The currently accepted critical ESD protection voltage level is approximately 500V. At this level, the cost of the chip is increased more reasonably, and the yield level will not be damaged. This is because typical fabs and assembly plants have policies that limit ESD to 500V or less.
Therefore, even if all chipsets contain some ESD protection circuitry on the die, the goal is simply to ensure high yields. However, this level of ESD protection is not enough to protect the chipset from the serious ESD events that consumers will encounter when actually using the phone. In a consumer environment that cannot be controlled in advance, different ESD protection specifications must be used. This is IEC61000-4-2.
This IEC specification has been used by many application manufacturers (mobile phones, smart phones, MP3 players, etc.) to ensure that their products work reliably and without early failure. This specification has a much higher ESD protection voltage level and is therefore not compatible with HBM. The tests required by the HBM specification are concentrated at 500V. On the other hand, the air discharge method in the IEC requires tests exceeding 15,000V.
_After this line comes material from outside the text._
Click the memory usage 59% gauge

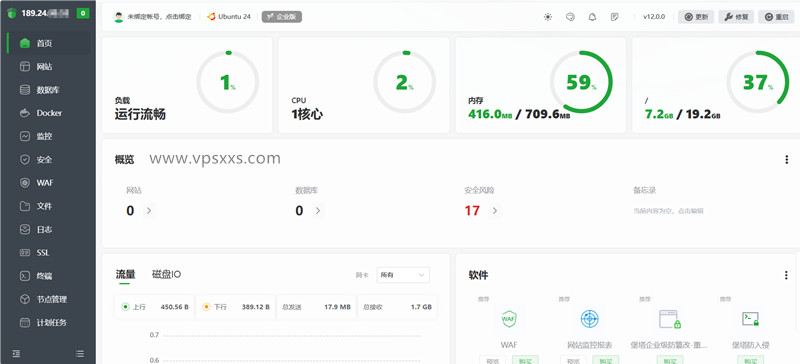581,82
This means that there is a very large gap between the level of testing required for the ESD protection capabilities of the chipset and the reliability of the application. This usually means that board-level ESD components such as multi-layer varistors, polymer ESD suppressors and silicon protection arrays must fill this gap. One thing to note is that the ESD protection performance of these technologies is different. Specifically, the on-time and clamp voltage vary widely. This means that for sensitive chipsets, applications that use one of these technologies cannot pass ESD testing, but can use ESD testing when using another technology.
The most common board-level ESD protection devices in the industry currently have the following three types, and their key attributes are as follows.
Multilayer varistor (MLV): This type of zinc oxide based device provides ESD protection and low level surge protection. Their small form factor (down to 0402 and 0201) makes them ideal for portable applications such as cell phones and digital cameras.
Silicon Protection Array (SPA): These discrete and multichannel devices are designed to protect data lines and I/O lines from ESD and low-level transient surges. Its key feature is the very low clamping voltage, which allows them to protect the most sensitive circuits.
Polymer ESD Suppressor (PGB): This is the latest technology designed to produce the smallest parasitic capacitance value (<0. 2pF). This feature allows them to be used in high speed digital and RF circuits without causing any signal degradation.
Since the phone is designed for mass consumers and can be used in any environment, it is very likely that ESD will enter one of the ports or I/O interfaces and cause the chipset to be electrically unstable or completely damaged. Figure 2 is used to help illustrate what ESD protection techniques should be used for different circuits. It shows that all circuits have the potential to provide a way for ESD to enter the phone.